Mercedes team orders will be "very tough" for Formula 1 fans to accept, but the controversial proposal may be the only way to prevent Lewis Hamilton and Nico Rosberg from crashing again, Murray Walker has warned.
A record crowd of nearly 140,000 fans are set to descend on Silverstone for the British Grand Prix, and most will be there hoping to cheer on Hamilton to his third victory in as many years.
But following the Briton's collision with Rosberg on the last lap of a dramatic race in Austria, Mercedes are weighing up whether to impose team orders to avoid what would be a fourth coming together of the season.
"It would be very tough for the fans to take," Walker, the 'voice of Formula One', told Press Association Sport.
"Mercedes, with all the money, effort, and facilities that they have put into Formula One, want their cars to finish not only first, but first and second. And if that involves team orders than so be it.
"The only way to solve the problem is for Mercedes to say at a certain stage that this will be the position, and whoever is in the lead will retain it for the rest of the race."
Mercedes bosses Toto Wolff and Paddy Lowe as well as other members of the team's hierarchy will determine before the race at Silverstone what course of action they will take.
Another crash may see Hamilton and Rosberg fined, or even suspended - a threat Press Association Sport understands that a furious Wolff issued his drivers with following their very first collision at the Belgian Grand Prix nearly two years ago.

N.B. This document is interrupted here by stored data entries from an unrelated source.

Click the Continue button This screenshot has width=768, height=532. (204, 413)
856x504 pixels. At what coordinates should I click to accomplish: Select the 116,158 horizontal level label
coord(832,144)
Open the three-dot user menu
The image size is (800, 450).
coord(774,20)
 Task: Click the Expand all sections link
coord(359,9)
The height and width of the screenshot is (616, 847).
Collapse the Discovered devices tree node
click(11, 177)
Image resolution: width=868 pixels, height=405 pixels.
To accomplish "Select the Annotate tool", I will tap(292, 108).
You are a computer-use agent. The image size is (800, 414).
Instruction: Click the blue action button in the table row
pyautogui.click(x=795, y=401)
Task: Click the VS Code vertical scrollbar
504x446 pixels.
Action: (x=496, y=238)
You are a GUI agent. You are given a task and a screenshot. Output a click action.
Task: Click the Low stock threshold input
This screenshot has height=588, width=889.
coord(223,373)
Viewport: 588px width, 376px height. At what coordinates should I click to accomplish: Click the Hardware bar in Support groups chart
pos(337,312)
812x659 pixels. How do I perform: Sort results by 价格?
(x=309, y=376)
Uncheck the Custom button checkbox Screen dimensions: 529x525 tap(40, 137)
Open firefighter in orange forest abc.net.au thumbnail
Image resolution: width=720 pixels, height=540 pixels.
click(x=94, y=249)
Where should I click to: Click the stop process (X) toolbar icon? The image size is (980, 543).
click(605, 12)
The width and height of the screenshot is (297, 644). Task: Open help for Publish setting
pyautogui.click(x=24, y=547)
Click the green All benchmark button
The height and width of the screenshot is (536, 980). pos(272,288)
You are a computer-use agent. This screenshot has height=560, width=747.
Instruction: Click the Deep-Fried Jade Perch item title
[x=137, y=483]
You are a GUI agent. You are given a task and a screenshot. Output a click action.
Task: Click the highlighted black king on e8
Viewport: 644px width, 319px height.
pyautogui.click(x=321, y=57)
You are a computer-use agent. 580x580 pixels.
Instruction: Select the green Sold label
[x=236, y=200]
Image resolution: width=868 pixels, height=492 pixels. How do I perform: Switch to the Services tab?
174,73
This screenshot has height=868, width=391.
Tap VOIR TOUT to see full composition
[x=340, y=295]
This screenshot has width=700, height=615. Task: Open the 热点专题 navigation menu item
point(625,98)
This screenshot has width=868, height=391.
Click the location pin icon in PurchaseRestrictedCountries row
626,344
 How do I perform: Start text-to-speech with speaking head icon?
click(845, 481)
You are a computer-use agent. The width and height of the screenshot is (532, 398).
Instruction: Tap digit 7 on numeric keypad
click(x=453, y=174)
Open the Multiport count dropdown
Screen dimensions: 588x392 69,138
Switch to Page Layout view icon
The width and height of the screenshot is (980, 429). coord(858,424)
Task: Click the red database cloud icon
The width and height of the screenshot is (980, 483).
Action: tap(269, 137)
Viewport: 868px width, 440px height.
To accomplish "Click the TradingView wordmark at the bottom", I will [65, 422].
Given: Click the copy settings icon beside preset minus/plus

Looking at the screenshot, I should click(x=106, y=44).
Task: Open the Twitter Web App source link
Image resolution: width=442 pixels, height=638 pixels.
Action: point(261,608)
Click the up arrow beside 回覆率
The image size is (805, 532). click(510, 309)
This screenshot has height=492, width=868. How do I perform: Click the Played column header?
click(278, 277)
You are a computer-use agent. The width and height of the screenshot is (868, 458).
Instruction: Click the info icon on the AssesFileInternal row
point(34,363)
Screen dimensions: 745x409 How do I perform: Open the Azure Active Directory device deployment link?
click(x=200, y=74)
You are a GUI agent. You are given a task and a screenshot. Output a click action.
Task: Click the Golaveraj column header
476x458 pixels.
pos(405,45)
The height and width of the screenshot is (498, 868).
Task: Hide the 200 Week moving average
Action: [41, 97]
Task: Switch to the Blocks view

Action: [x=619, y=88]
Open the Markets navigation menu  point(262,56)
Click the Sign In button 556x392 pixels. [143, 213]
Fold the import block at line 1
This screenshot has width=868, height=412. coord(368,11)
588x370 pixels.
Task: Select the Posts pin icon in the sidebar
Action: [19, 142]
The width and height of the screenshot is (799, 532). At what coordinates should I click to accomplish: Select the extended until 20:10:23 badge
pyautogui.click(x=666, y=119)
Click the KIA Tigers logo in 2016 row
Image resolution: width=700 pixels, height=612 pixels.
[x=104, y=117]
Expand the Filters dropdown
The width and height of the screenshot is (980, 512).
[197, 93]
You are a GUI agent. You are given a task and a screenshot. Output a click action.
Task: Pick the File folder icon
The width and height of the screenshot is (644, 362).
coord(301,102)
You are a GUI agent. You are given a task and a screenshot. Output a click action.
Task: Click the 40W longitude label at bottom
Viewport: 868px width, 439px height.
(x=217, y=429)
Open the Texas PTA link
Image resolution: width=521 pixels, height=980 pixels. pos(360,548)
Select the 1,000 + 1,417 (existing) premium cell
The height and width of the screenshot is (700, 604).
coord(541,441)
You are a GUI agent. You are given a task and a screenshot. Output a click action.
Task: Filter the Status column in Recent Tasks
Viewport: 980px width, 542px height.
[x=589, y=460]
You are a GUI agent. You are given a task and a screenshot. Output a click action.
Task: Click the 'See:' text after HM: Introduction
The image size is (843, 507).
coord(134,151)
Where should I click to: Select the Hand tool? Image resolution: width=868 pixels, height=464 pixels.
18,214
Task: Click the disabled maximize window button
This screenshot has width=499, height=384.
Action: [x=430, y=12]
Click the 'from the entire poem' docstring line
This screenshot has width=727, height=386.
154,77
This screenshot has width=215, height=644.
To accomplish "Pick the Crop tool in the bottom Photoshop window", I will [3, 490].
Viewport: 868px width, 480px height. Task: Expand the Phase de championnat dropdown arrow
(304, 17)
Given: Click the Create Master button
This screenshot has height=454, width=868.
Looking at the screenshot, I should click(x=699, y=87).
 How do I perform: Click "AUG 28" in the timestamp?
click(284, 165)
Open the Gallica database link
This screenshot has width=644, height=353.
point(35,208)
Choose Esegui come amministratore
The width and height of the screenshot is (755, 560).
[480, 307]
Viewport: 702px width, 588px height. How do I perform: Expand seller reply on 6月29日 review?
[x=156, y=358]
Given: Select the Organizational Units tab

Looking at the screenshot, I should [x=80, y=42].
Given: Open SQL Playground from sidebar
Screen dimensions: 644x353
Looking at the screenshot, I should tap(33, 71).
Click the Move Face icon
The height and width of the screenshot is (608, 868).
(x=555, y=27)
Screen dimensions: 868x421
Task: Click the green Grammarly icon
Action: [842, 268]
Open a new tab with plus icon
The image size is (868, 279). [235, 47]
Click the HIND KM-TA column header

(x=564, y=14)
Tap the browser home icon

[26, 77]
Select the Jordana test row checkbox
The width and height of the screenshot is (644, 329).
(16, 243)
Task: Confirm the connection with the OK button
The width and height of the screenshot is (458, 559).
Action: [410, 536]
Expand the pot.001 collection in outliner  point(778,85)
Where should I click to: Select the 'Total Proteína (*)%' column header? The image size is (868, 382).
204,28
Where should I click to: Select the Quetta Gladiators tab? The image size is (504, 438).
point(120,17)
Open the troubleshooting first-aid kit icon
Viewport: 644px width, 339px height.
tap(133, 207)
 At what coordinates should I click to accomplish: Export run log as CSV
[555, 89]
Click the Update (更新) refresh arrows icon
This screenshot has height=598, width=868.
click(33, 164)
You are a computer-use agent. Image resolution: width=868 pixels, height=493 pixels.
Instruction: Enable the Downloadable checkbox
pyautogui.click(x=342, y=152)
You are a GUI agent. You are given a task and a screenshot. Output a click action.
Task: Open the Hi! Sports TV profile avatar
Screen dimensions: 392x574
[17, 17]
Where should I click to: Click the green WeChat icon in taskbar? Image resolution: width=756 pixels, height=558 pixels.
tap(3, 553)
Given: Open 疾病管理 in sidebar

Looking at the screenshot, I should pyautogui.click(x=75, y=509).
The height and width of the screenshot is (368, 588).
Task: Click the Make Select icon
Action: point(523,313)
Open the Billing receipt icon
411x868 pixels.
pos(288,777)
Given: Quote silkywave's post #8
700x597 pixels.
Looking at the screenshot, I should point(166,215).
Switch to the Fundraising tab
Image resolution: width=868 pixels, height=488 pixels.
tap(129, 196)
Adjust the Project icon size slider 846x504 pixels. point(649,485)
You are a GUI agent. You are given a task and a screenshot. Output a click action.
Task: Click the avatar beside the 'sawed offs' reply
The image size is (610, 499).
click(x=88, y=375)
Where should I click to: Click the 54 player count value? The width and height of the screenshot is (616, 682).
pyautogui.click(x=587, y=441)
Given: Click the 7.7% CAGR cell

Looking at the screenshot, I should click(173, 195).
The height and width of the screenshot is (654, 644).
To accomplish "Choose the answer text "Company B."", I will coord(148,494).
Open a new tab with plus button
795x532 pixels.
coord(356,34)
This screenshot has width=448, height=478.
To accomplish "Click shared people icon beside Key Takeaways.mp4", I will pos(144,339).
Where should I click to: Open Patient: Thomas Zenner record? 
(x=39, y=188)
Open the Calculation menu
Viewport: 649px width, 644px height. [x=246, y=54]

For now, Rosberg holds an 11-point lead over his team-mate, but Walker, who turns 93 later this year, is confident that Hamilton will win the title.
"I have no doubt in my mind that, provided he doesn't keep on having problems, Lewis will win the championship," Walker, a pundit for Channel 4's F1 team, added.
"Lewis has been accused of not being as good a thinker as Rosberg, but he is a better driver. If you put the two of them in the same car, and both cars last the distance, I would always expect Hamilton to win."